Published online by Cambridge University Press: 01 June 2011
INTRODUCTION
The beginning was the early 1980s. And in the beginning were bad loans, and from the loins of these bad loans sprang debt–equity exchanges, which quickly begat debt-for-nature exchanges, and then debt-for-education exchanges, and most recently, debt-for-health exchanges. And today, when all the begatting has been done, the progeny are known mostly as debt-for-development exchanges, or sometimes as debt-for-investment projects (by those who wish to suggest for the technique a more commercial focus).

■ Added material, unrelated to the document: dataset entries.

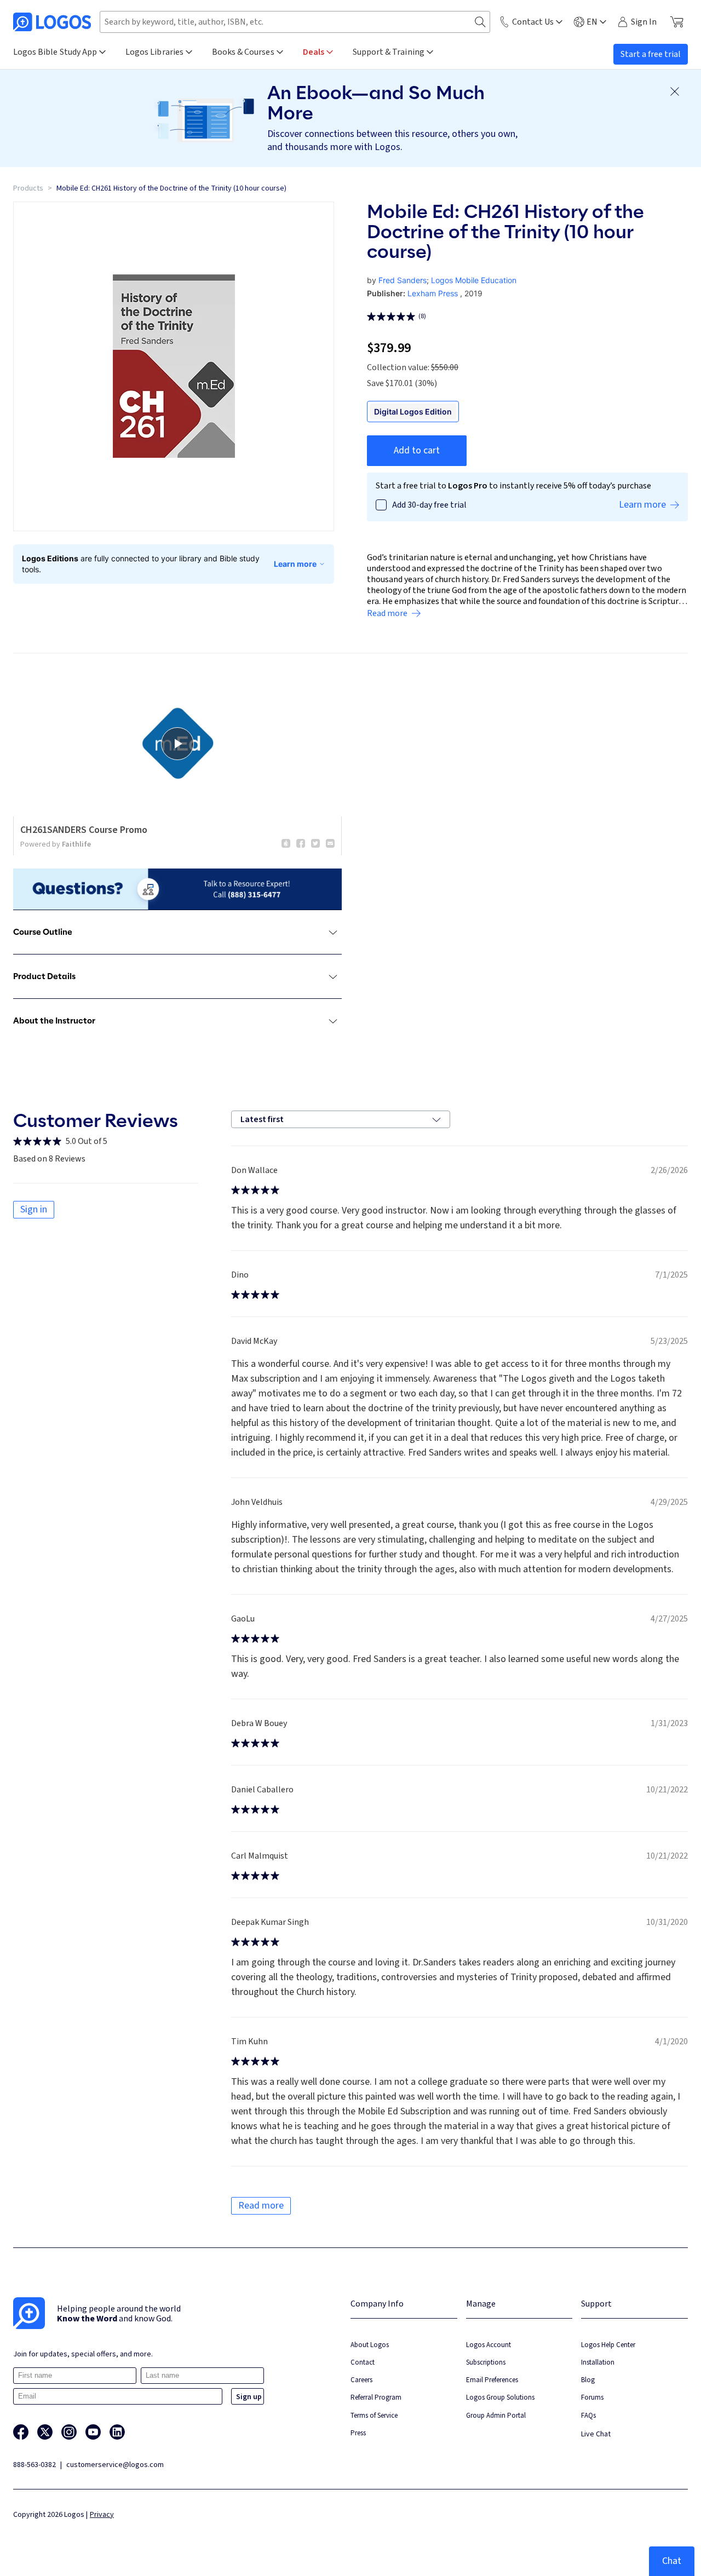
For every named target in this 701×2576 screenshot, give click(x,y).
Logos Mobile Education (473, 280)
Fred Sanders (402, 280)
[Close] (674, 91)
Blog (588, 2379)
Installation (597, 2362)
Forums (592, 2397)
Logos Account (488, 2344)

The first debt-for-development exchange was undertaken in 1987. Two decades later, in 2007, it was estimated that these financial techniques had resulted in the cancellation of US$5.7 billion of debt and the application of US$3.6 billion to development projects. Early debt-for-development exchanges typically involved an environmental or other nongovernmental organisation (NGO), which purchased the debt for a discount in the secondary market and tendered it to the debtor government in return for a promise to apply an agreed-upon amount of local currency to mutually agreed-upon environmental or other projects in the debtor nation. The most common type of debt-for-development exchange today takes place directly between a creditor and debtor nation without NGO involvement. Under a typical exchange, the creditor nation will offer to cancel a specified part of a loan or loans if the debtor nation applies a portion of the amount cancelled (or perhaps the repayments it would have made on the loan over the next 5 to 10 years) towards mutually determined development projects in the debtor nation.